Should these revelations alarm you? The simple answer is yes, they should. The more complex, scientifically-informed answer? Fuck, yeah!

There is a prescient scene in The Graduate, the 1967 Mike Nichols film written by Buck Henry. In the scene, where a party has been thrown in honor of the recent college graduate, the lost and rudderless Benjamin Braddock, played by Dustin Hoffman, is pulled aside by an older, wiser friend of his parents, with some business acumen. “Ben.” “Mr. McGuire." “Ben.” “Mr. McGuire." “Come with me for a moment, I want to talk to you...” (Ben is led outside to the pool)... “I just want to say one word to you...just one word.” Yes, Sir.” “Are you listening?” “Yes, Sir.” “Plastics.”

Yes, Sir. Plastics.

Turns out that was some damn good business advice. That is, if you want to reduce manufacturing costs of just about anything and everything. Make products that wear out sooner and easily break. Replace durable materials like aluminum, rubber and steel. In other words, perfect for a Disposable Society. Why pay a lot of money for something that will last a lifetime when you can pay so much less. Never mind that you'll be buying another one before the year is out. Certainly by next year. Especially when those newer versions, models, what have you, will be smaller, larger, cooler, hotter, faster, lighter.

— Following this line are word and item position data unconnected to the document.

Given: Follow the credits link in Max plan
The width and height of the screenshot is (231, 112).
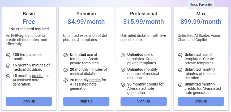Looking at the screenshot, I should [190, 89].
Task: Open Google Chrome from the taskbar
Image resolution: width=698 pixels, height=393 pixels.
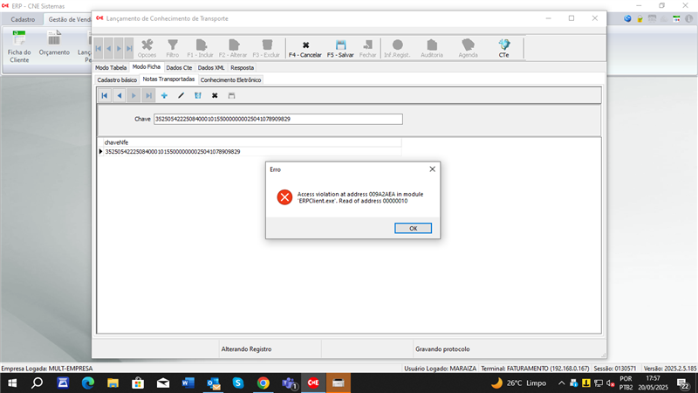Action: click(x=263, y=383)
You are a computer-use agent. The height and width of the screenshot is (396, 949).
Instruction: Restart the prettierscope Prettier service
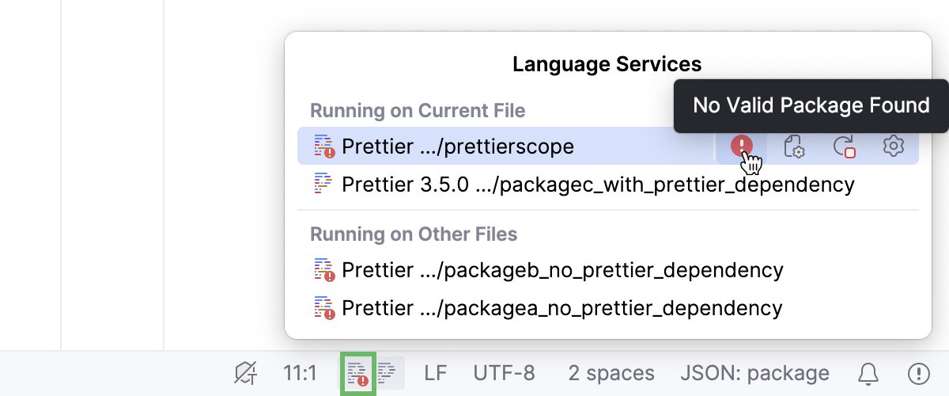pos(844,147)
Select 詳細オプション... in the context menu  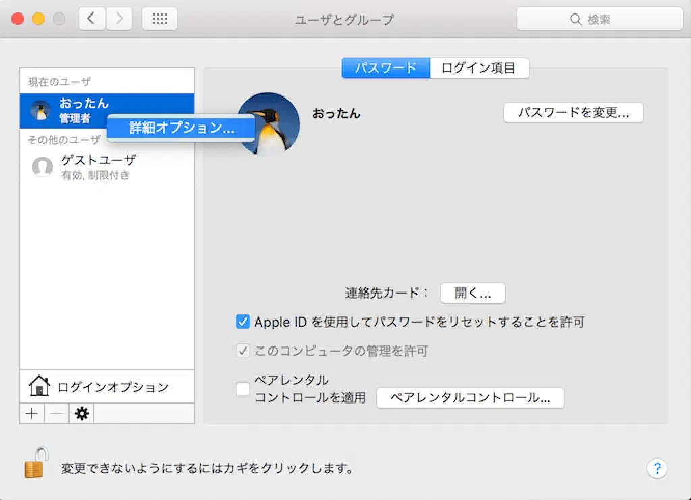click(x=182, y=128)
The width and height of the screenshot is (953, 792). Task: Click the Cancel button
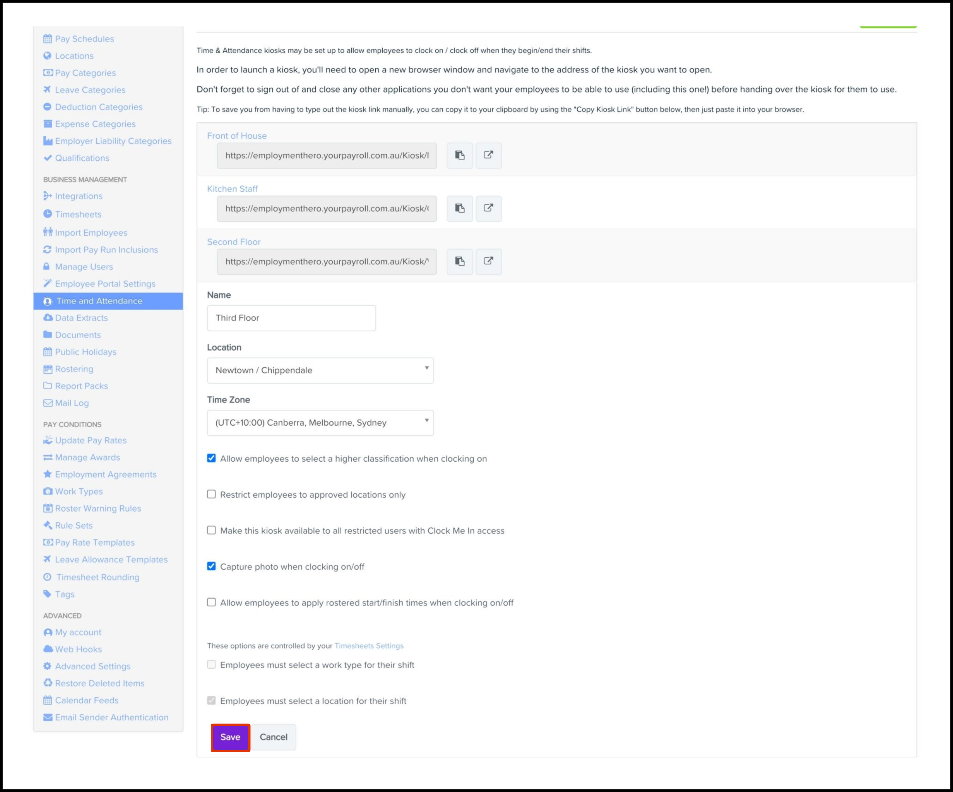[x=273, y=737]
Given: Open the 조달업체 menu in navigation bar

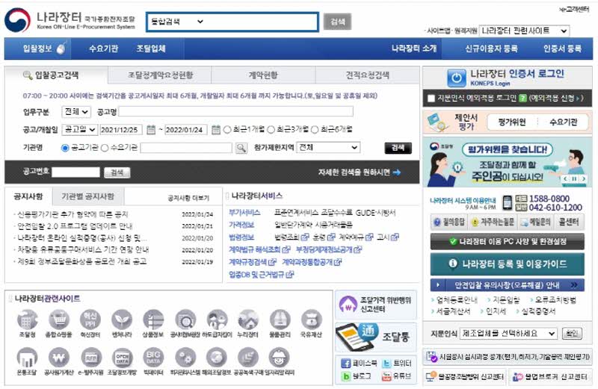Looking at the screenshot, I should coord(151,49).
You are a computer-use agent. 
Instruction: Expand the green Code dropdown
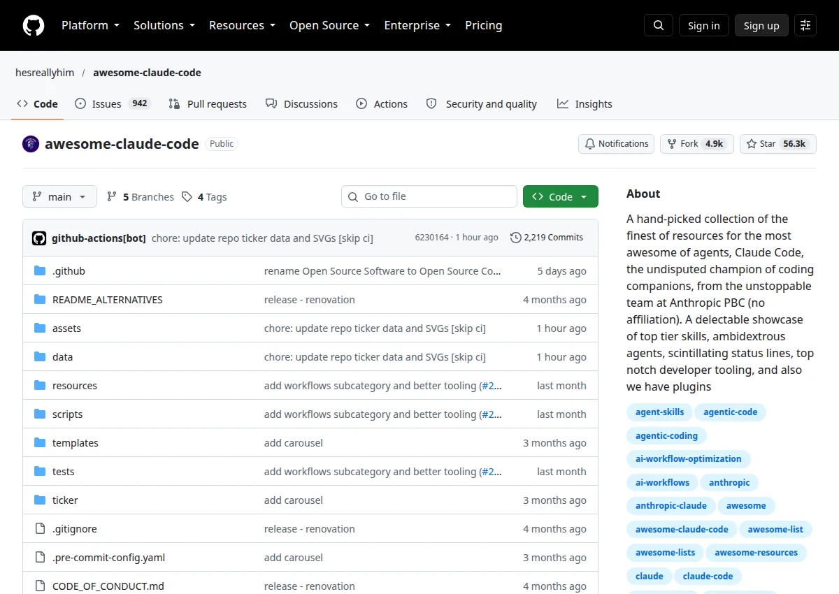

So, what's the big deal. Well, actually the big deal is a little deal. Think molecular. Are you listening, Mr. Mcguire? Plasticizers. Also known as phthalates or phthalate plasticizers, these chemicals made from fossil fuels which give plastic its plasticity, can be toxic and carcinogenic, whether in production or off-gassing as VOCs (Volatile Organic Compounds). Plastic is everywhere. You don't even have to look up to know it's all around you. Your computer? Full of plastic. Pen in hand? Plastic. Paper coffee cup lid? Plastic. And for all intents and purposes, plastic does not decompose and if and when it does, it persists in the environment, like, forever? (Yes, even Valley Girls know this.) How many millions of tons of plasticizers are dispersed in the ocean and waterways, like so much background radiation, is incalculable. If nothing else, your takeaway from today's entry is this – plasticizers are known endocrine disruptors – they mimic hormones like testosterone and estrogen, wreaking havoc in the body of humans, not to mention fish, fowl, amphibians, reptiles and insects.

At your earliest convenience...say...immediately following this blog and before returning to your regularly-scheduled program, google plasticizer. You don't have to be a conspiracy theorist, you know, to be alarmed. And just because you're paranoid doesn't mean you're not being followed. File closed.

Now, what's up with those barium chem-trails?